= Eric Bucchere =

American soccer coach

Eric Bucchere is the co-founder and current CEO and Sporting Director of Path2Pro Soccer.

Prior to joining Path2Pro Bucchere was an American soccer coach who most recently an assistant coach with Reno 1868 FC in the United Soccer League.

Prior to his role with Reno 1868 FC, Bucchere was the head coach of Burlingame Dragons FC of the Premier Development League in 2016. Bucchere led the team to a PDL Western Conference Final Four appearance in his first season as head coach. Several Burlingame Dragons FC players signed professional contracts into Major League Soccer after the 2016 season, including Nick Lima of the San Jose Earthquakes.
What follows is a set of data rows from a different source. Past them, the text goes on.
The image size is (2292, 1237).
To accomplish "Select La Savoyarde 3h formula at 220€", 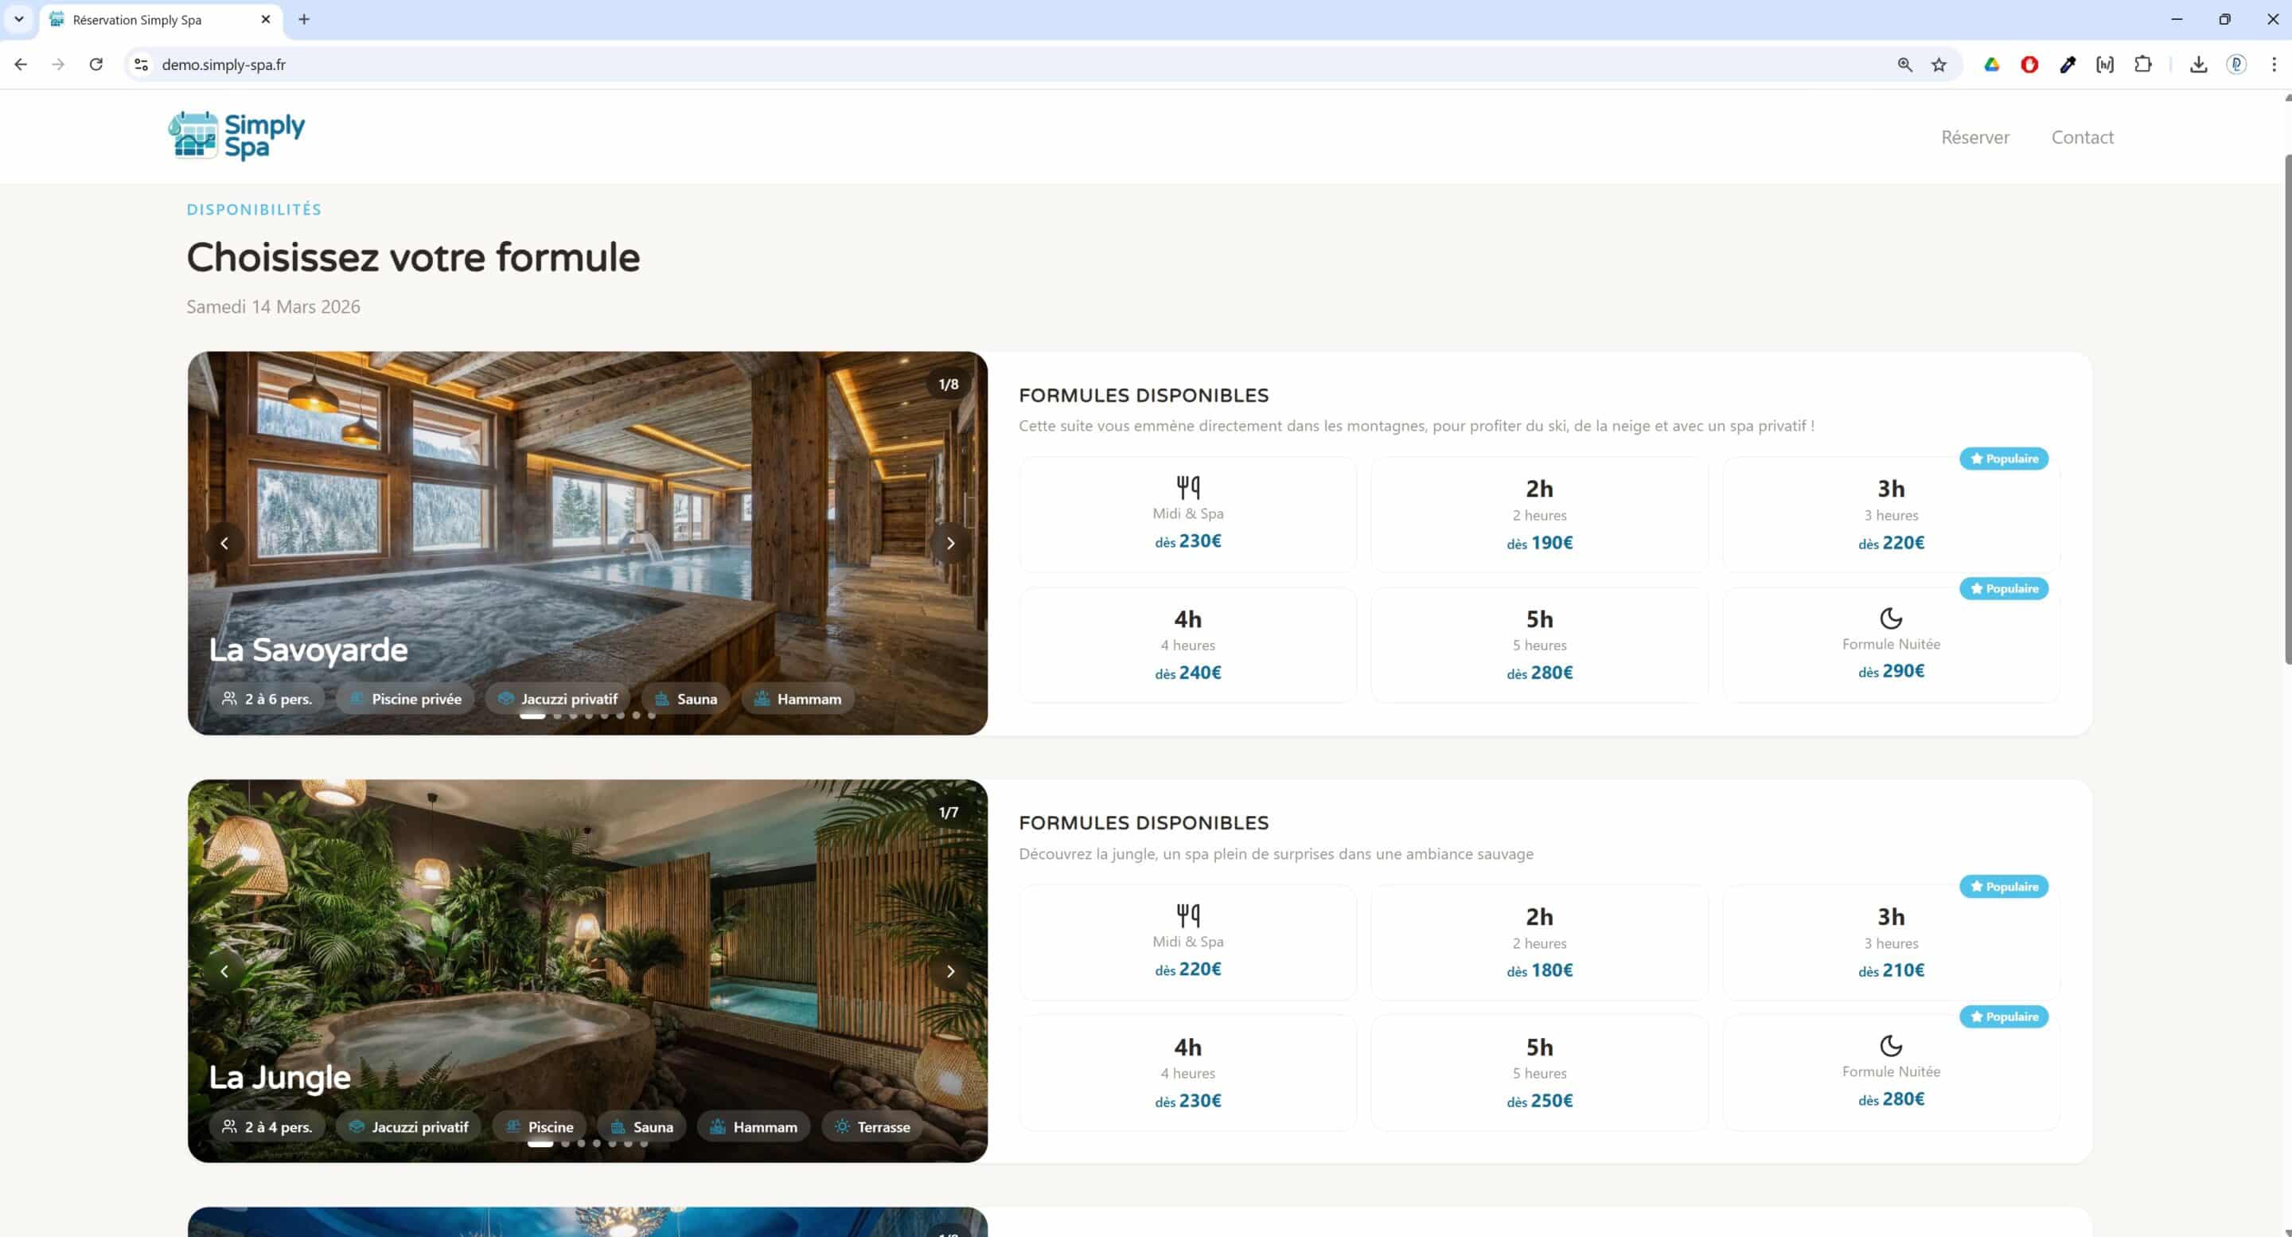I will (x=1890, y=514).
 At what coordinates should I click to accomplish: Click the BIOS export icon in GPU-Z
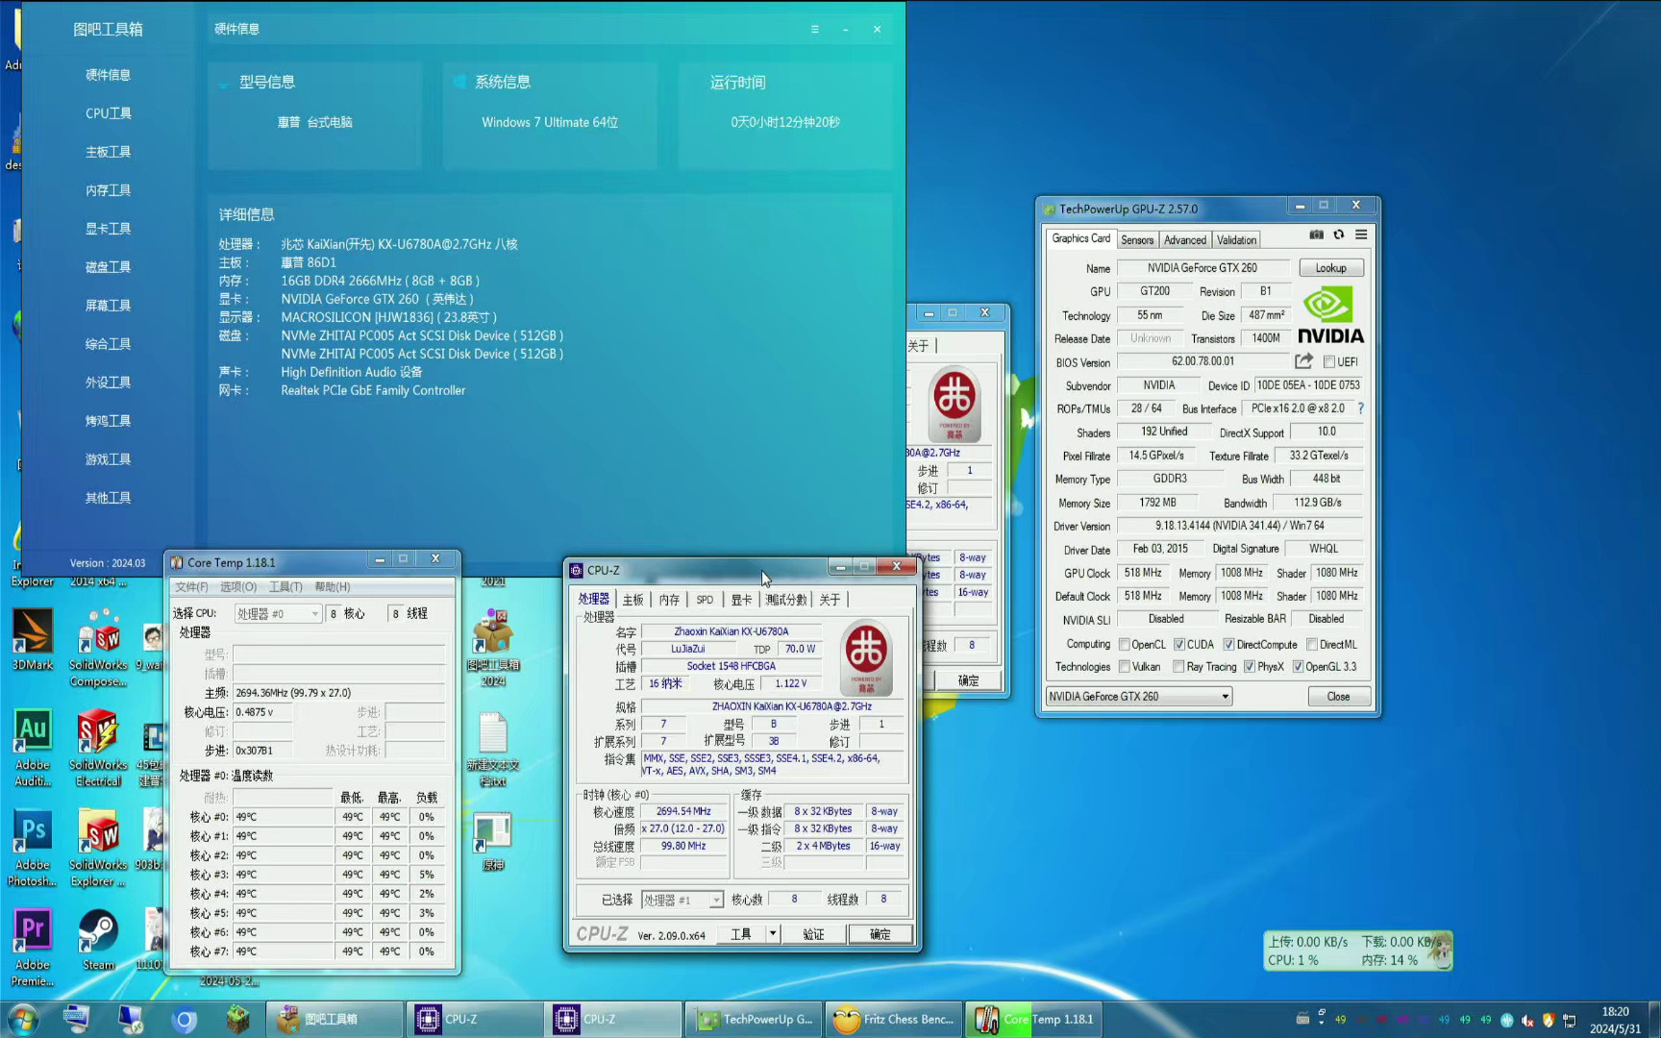pos(1303,361)
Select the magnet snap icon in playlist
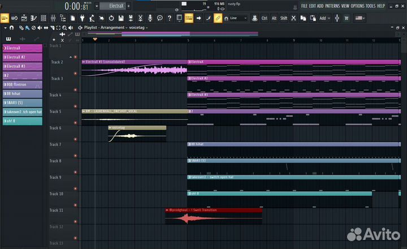The height and width of the screenshot is (249, 407). 11,27
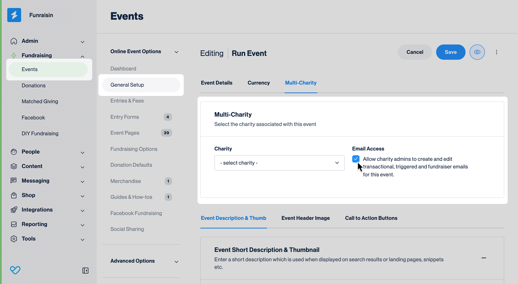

In addition to his time coaching in the PDL and USL, Bucchere also coached college soccer for 12 years, most recently as the head coach of men's soccer program at Menlo College. In four seasons in charge from 2013–2016, Bucchere accumulated a 43-23-9 record at Menlo, including a program-best ever record of 15-5-1 in 2016. In 2016, Bucchere led Menlo to the first ever Golden State Athletic Conference championship in men's soccer and Menlo College history.

Bucchere also served an assistant coach of men's soccer for the UC Santa Cruz Banana Slugs from 2006–2008, and UC San Diego Tritons from 2008-2013.

Bucchere also has experience coaching in the U.S. Soccer Development Academy, working with the U16-U18 teams for the San Diego Surf (soccer) from 2008–2013, and also with the San Jose Earthquakes from 2013-2015.